In this tutorial we'll demonstrate the analysis of a single-cell dataset using the Seurat package. Seurat is a popular R toolkit for the analysis of single-cell data developed by the Satija lab at the New York Genome Center. You can find extensive documentation and example analyses on the Seurat website: https://satijalab.org/seurat/index.html
If you're new to R, some excellent resources for getting started with the language are available here: https://swirlstats.com, https://www.codecademy.com/learn/learn-r
In this workshop we'll also be running an analysis using jupyter notebooks. These are intuitive to use, and enable mixing code with text. You can find out more about jupyter notebooks and jupyterlab here: https://jupyter.org
The easiest way to get started is to install miniconda if you haven't already: https://docs.conda.io/en/latest/miniconda.html
Next, clone this repository:
git clone https://github.com/timoast/UCLA-T32.git
cd UCLA-T32/
While we've provided the materials here in the format of a jupyter notebook, RStudio also provides an excellent environment for using the R language (and is what I use most of the time for analysis and development in R).
Create and activate a new conda environment using the environment file in this repository:
conda env create -f environment.yaml
conda activate t32
Next launch R and install the IRkernel and required packages:
# install the R kernel for Jupyter
IRkernel::installspec()
# install Seurat
install.packages("Seurat")
# install presto for fast DE (optional)
install.packages("remotes")
remotes::install_github('immunogenomics/presto')
# install dplyr for data manipulation (optional)
install.packages("dplyr")
# install SeuratDisk for loading h5seurat files (optional)

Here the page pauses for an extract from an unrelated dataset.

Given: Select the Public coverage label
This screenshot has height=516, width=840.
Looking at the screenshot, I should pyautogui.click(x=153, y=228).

remotes::install_github("mojaveazure/seurat-disk")
Optionally, you can also install the RStudio keyboard shortcuts for jupyter. This
allows you to, for example, insert the arrow assignment <-
by pressing option -
and the pipe %>%
by pressing cmd shift M
:
jupyter labextension install @techrah/text-shortcuts
See the github page for more information.

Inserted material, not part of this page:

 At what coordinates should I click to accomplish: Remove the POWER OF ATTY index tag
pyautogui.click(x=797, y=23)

For this tutorial we'll be using a publicly available multimodal single-cell dataset generated by 10x Genomics, profiling human peripheral blood mononuclear cells (PBMCs). This dataset measured gene expression alongside the abundance of nine cell-surface proteins in 1,000 single cells and can be downloaded from the 10x Genomics website:
wget https://cf.10xgenomics.com/samples/cell-exp/6.0.0/1k_PBMCs_TotalSeq_B_3p_LT/1k_PBMCs_TotalSeq_B_3p_LT_filtered_feature_bc_matrix.tar.gz
tar -xvf 1k_PBMCs_TotalSeq_B_3p_LT_filtered_feature_bc_matrix.tar.gz
rm 1k_PBMCs_TotalSeq_B_3p_LT_filtered_feature_bc_matrix.tar.gz
Optionally, we can also download a PBMC reference dataset that will be useful in our analysis (2.21 Gb file):
wget https://atlas.fredhutch.org/data/nygc/multimodal/pbmc_multimodal.h5seurat
Many different free public datasets are available on the 10x Genomics website: https://support.10xgenomics.com/single-cell-gene-expression/datasets.
If you're running on a local machine, you can start jupyter simply by running:
jupyter lab
If you're using a remote server, you need to first start jupyter on the remote server:
jupyter lab --no-browser --port=8889
Then set up ssh port forwarding on your local machine:
ssh -f <remote_server_address> -L 8889:localhost:8889 -N
You can then open the browser and go to the url printed by jupyter when it launched.